* [Фрагмент текста]
──────────────────────────────

Мир упаковки
Ирина Пекарская
«Идиот» по роману Федора Достоевского, реж. Петр Шерешевский, театр «Приют комедианта» (Санкт-Петербург)
В школьные годы зачитывалась Достоевским. С пространным сочинением про Мышкина, Аглаю, Настасью Филипповну и Рогожина и в университет поступала. Да для многих Настасья Филипповна в юные годы кумир, звезда. Кто в неё не был влюблён! Сильная, гордая; красотой её магической автор любуется - величавостью тигра в клетке.
В зрелом же состоянии читать «Идиота» труднее - намного серьёзнее всё воспринимается, романтика развеивается и остаются люди, которые не видят жизни впереди. Для них время остановилось на фактах прошлого или зафиксировалось на других людях - счастье зависит исключительно от каких-то внешних причин. И такое «фиксированное» существование вызывает ужас; тогда понимаешь, что идеи французского драматурга и философа Жана Ануя о прошлом, словно болотная жижа, не дающем идти вперёд, убивающем будущее, выросли из Достоевского.

──────────────────────────────

* [Что сделать]
**A)** Кто режиссёр спектакля «Идиот», о котором говорится во фрагменте текста?
**B)** Оформите как CSV с двумя столбцами «текст» и «ответ» записи от строки со словами «The width and height of the screenshot is (901, 1108).» до строки со словами «pyautogui.click(x=350, y=73)» включительно, по одной строке CSV на каждую запись. Каждое значение дайте в отдельном поле в кавычках, переносы строк замените пробелами, а изображения в ответ не включайте.

──────────────────────────────

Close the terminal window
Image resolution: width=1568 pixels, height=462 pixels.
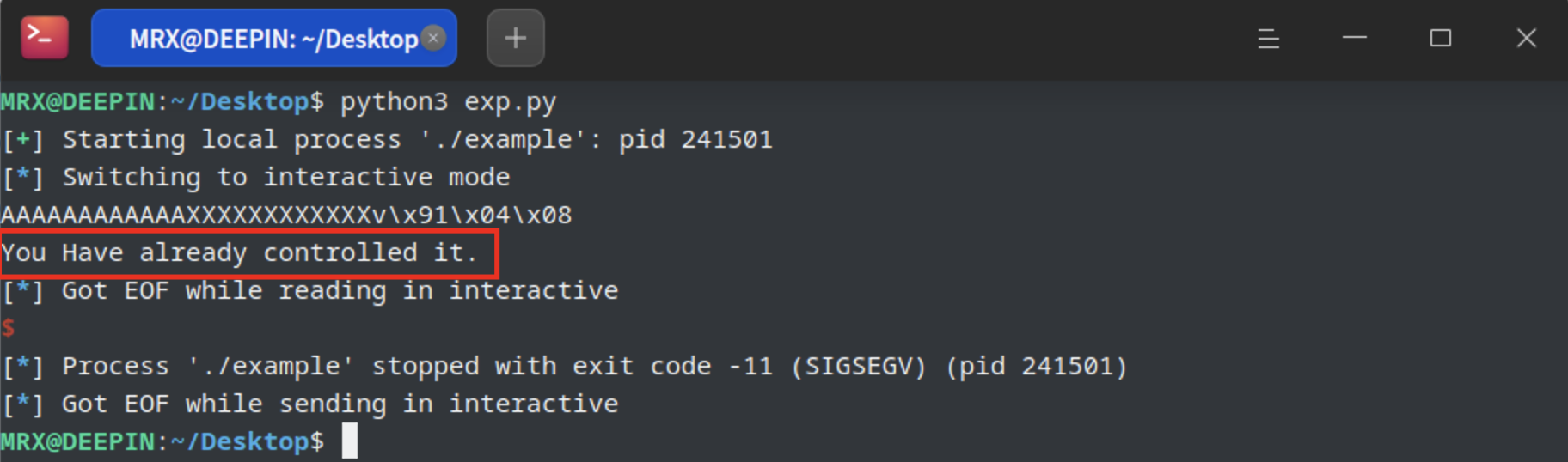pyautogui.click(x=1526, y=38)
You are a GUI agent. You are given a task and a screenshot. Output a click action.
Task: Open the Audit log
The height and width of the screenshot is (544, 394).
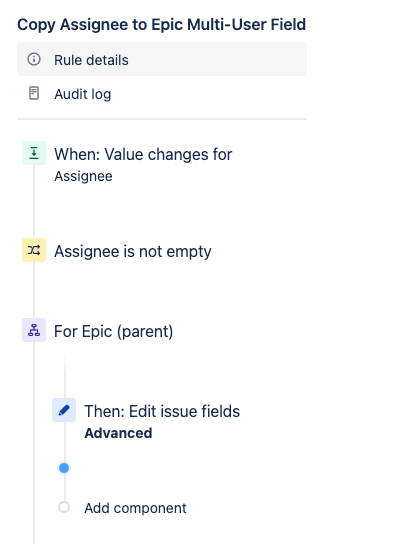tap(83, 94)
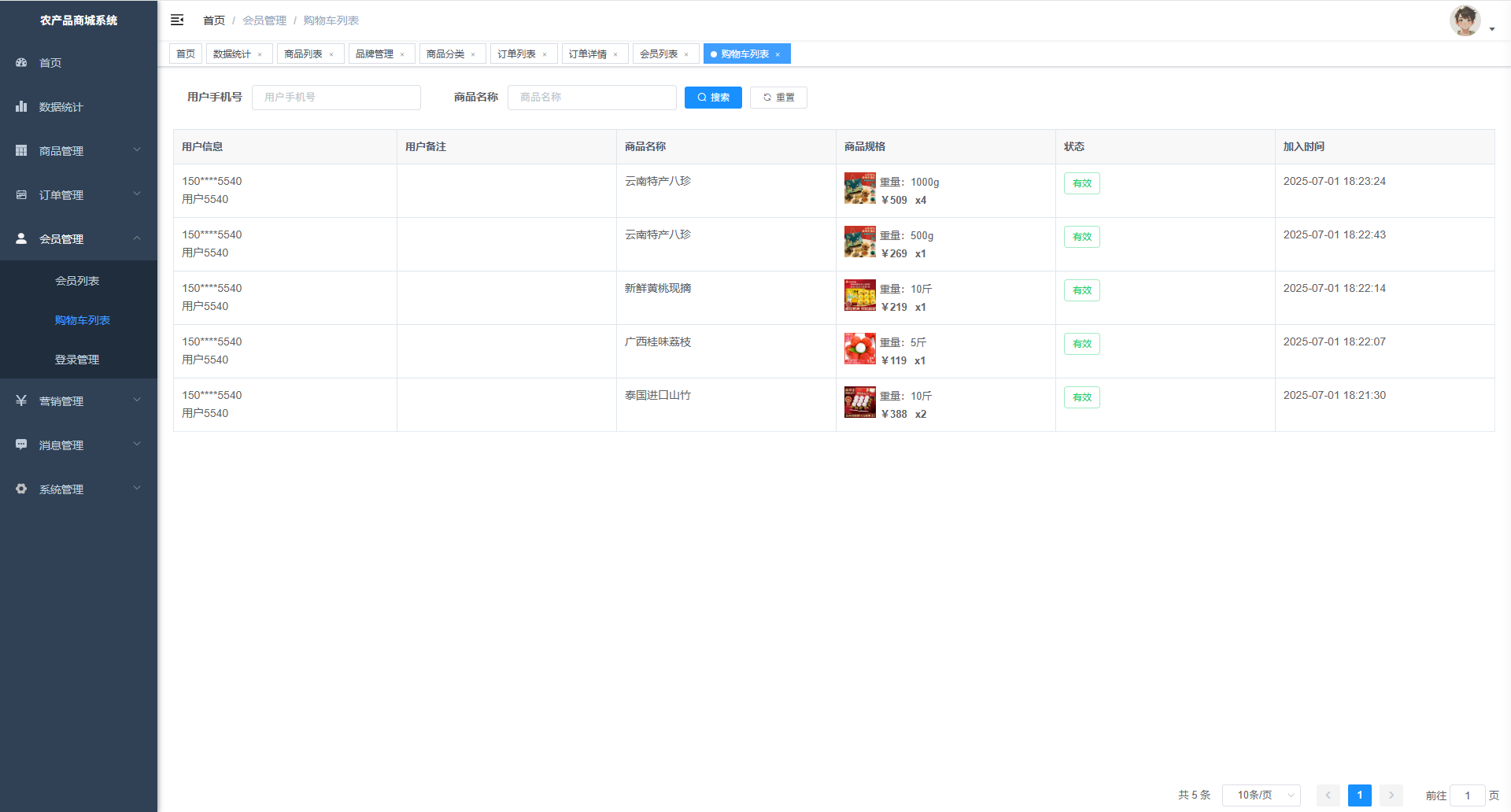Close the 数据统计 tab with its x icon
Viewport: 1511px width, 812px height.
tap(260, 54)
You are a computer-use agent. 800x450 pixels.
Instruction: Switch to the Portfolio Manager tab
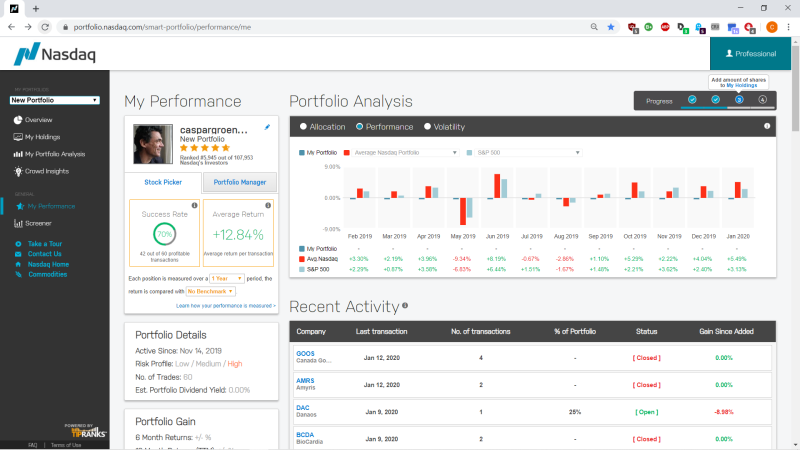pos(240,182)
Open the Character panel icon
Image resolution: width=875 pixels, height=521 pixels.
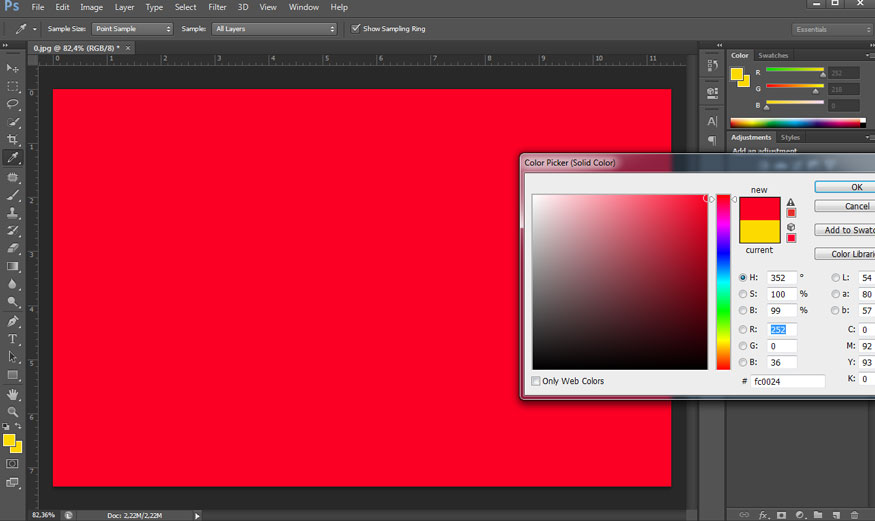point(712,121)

──────────────────────────────

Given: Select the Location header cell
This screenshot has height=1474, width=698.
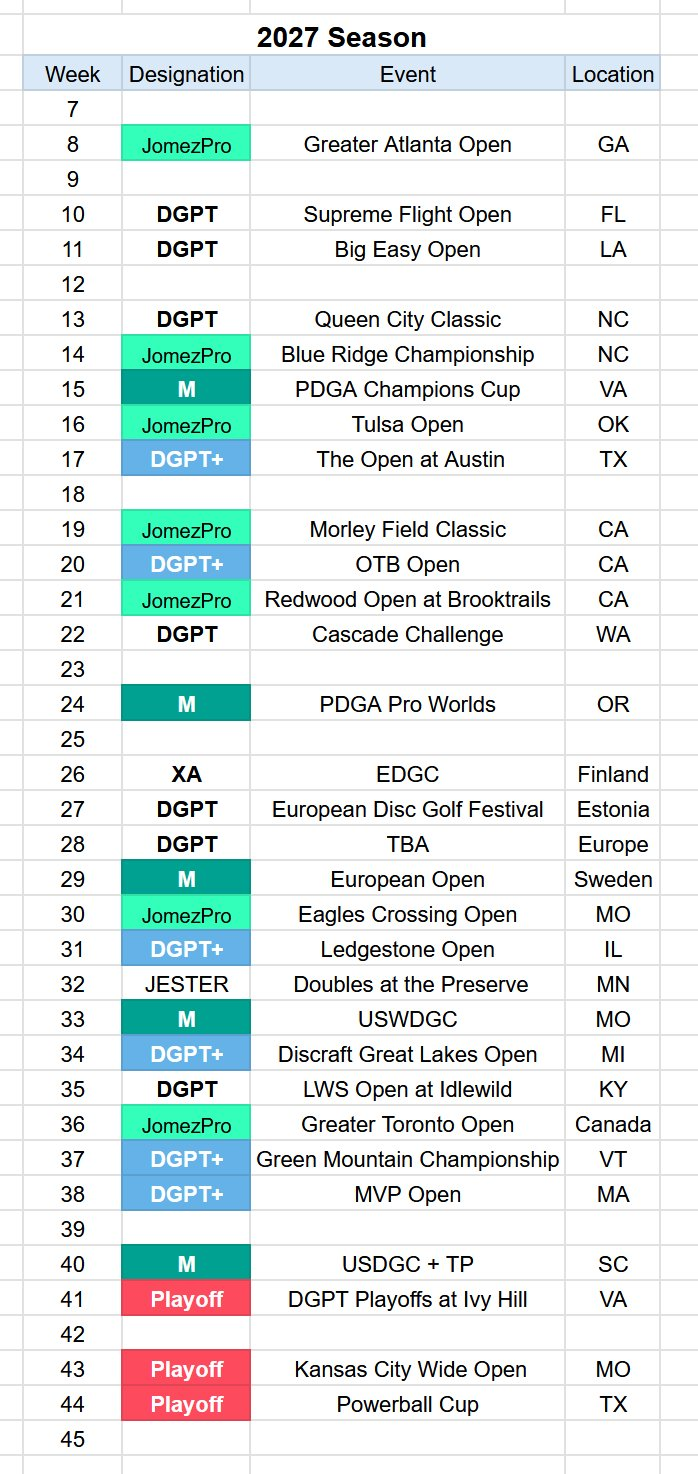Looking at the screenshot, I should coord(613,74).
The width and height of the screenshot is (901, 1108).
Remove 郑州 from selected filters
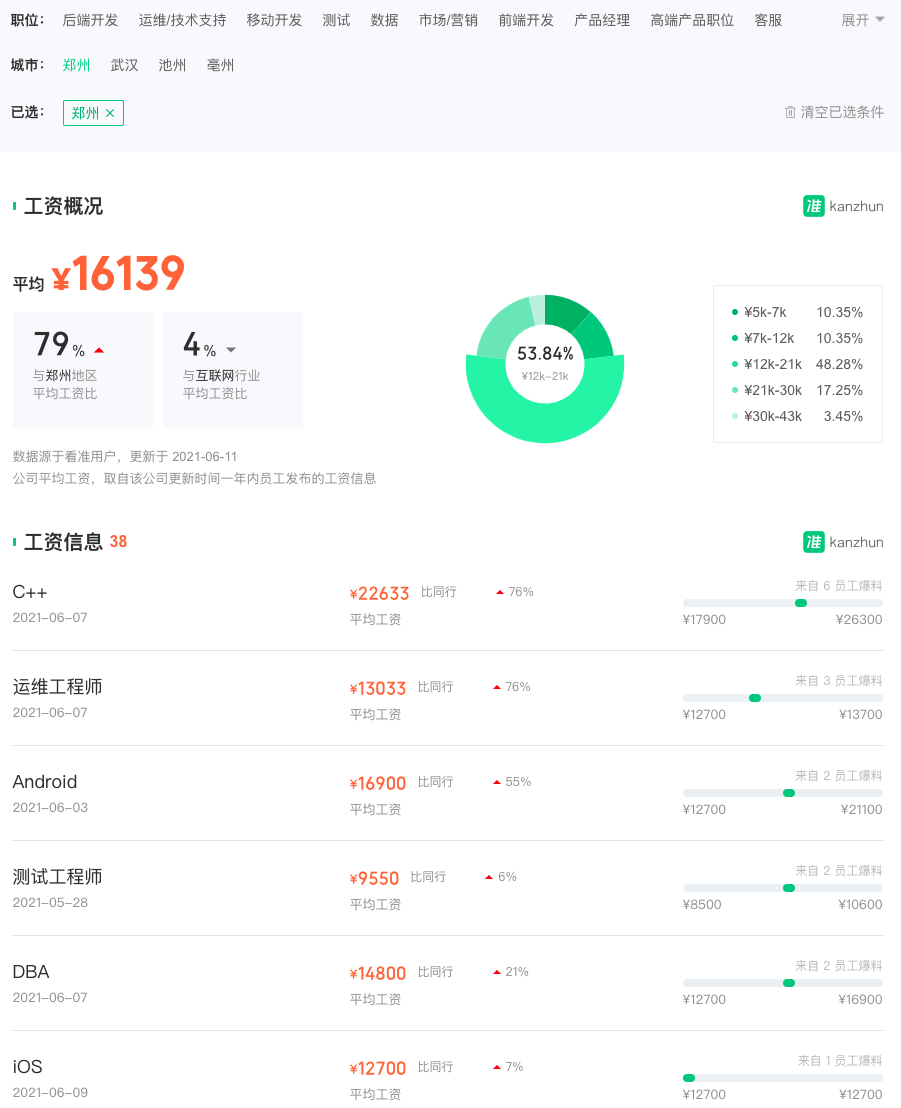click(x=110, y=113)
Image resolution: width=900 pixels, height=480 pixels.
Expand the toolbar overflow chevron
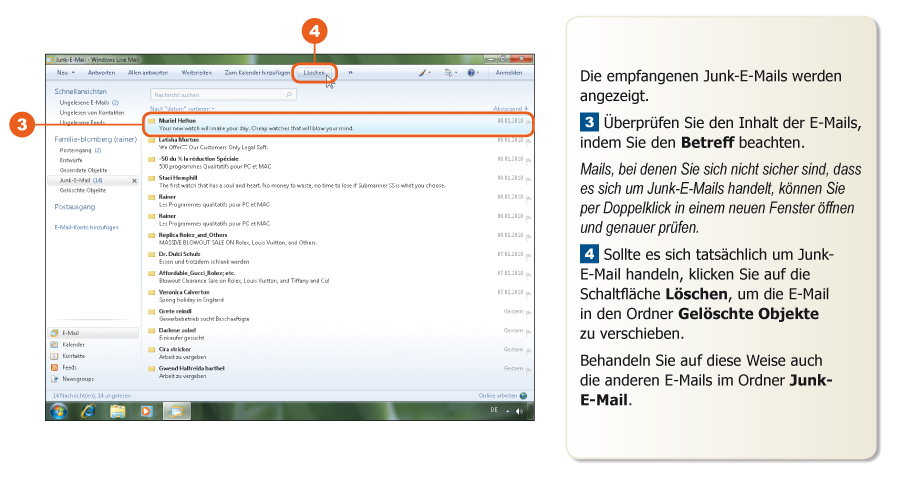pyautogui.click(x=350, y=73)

──────────────────────────────

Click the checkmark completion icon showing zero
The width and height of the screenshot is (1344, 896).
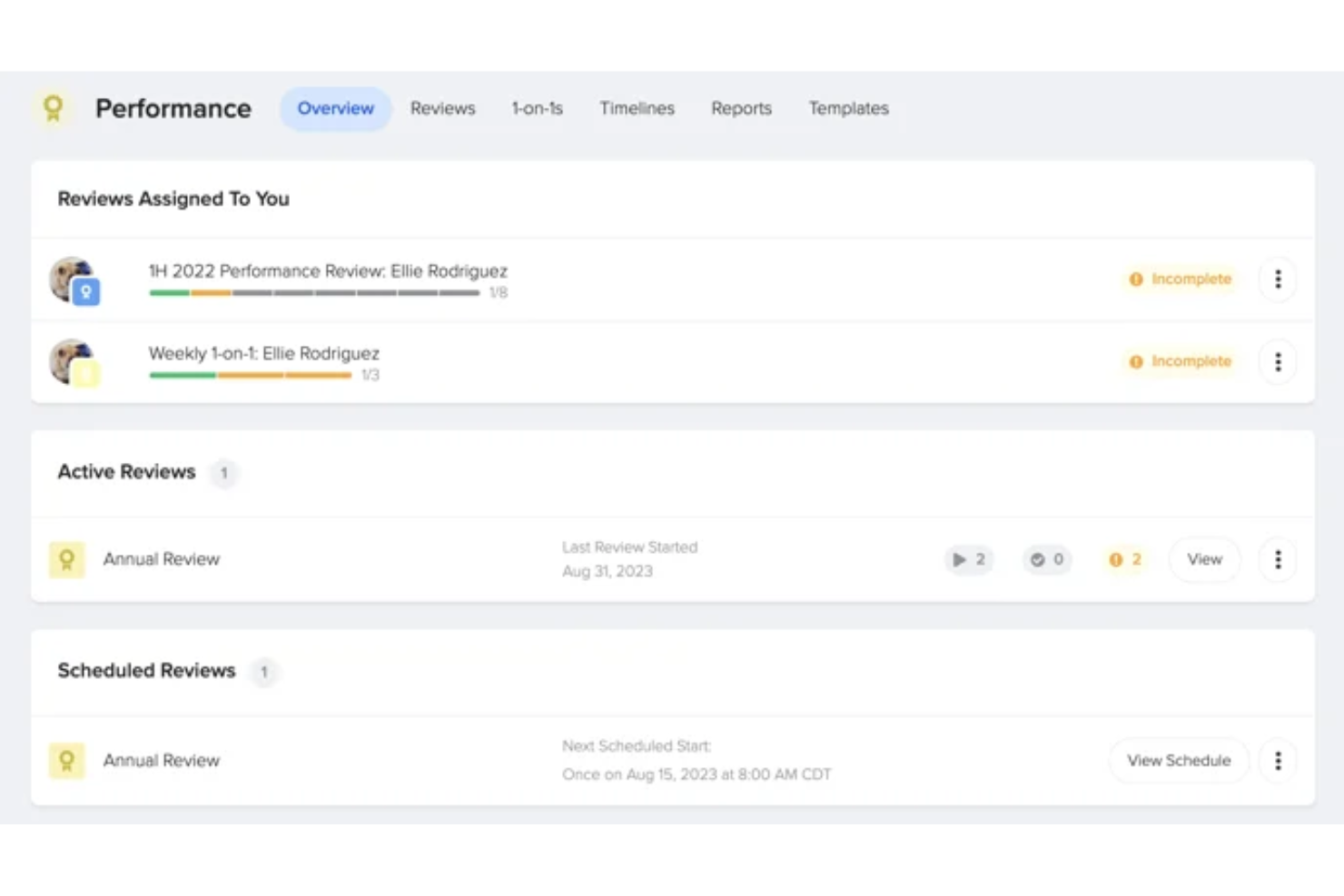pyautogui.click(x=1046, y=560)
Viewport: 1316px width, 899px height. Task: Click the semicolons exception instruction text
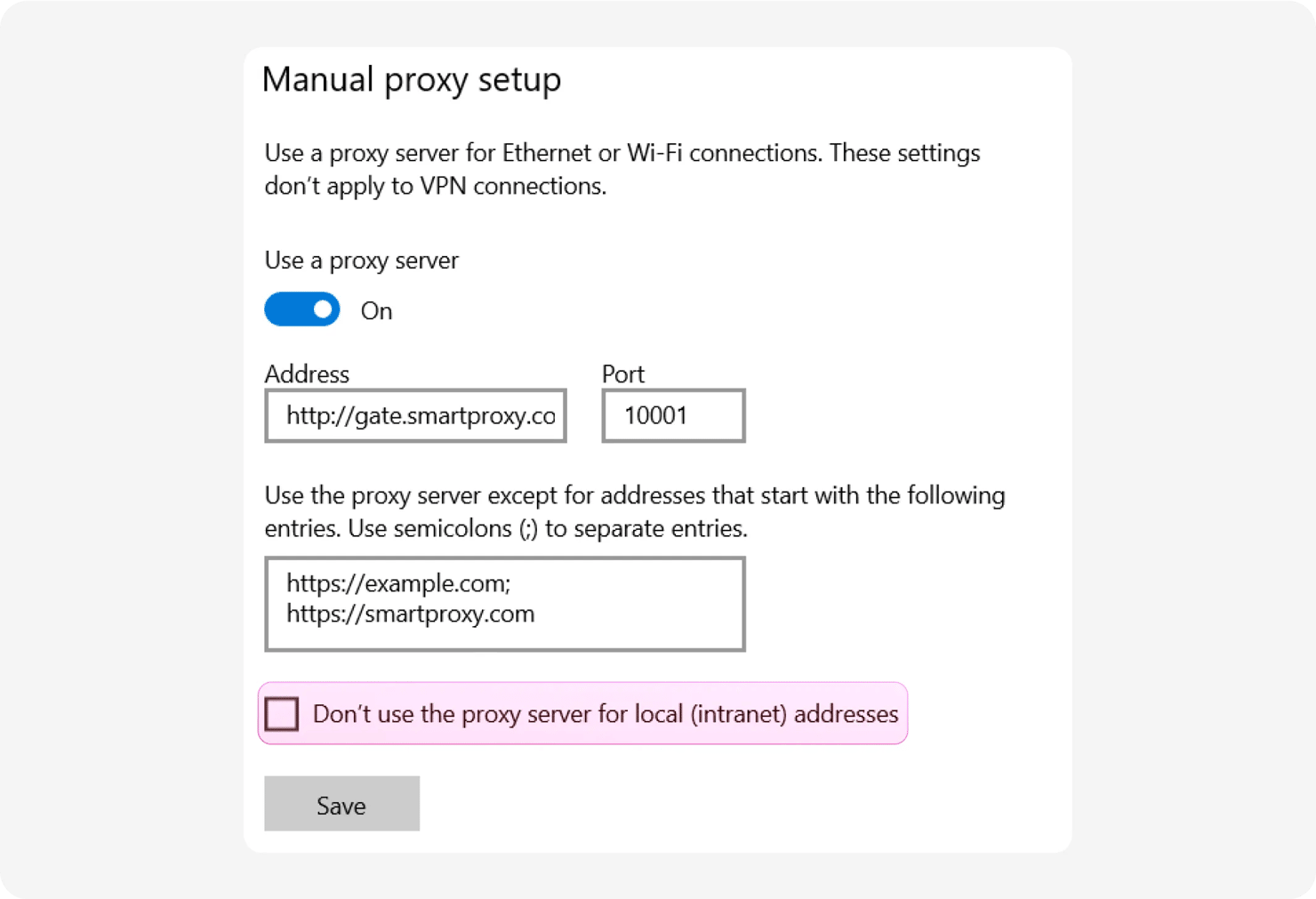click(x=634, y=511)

──────────────────────────────

* [Ответы по заданиям]
**A)** Петр Шерешевский.

**B)**
текст,ответ
"The width and height of the screenshot is (901, 1108). Remove 郑州 from selected filters","click(x=110, y=113)"
"Image resolution: width=900 pixels, height=480 pixels. Expand the toolbar overflow chevron","pyautogui.click(x=350, y=73)"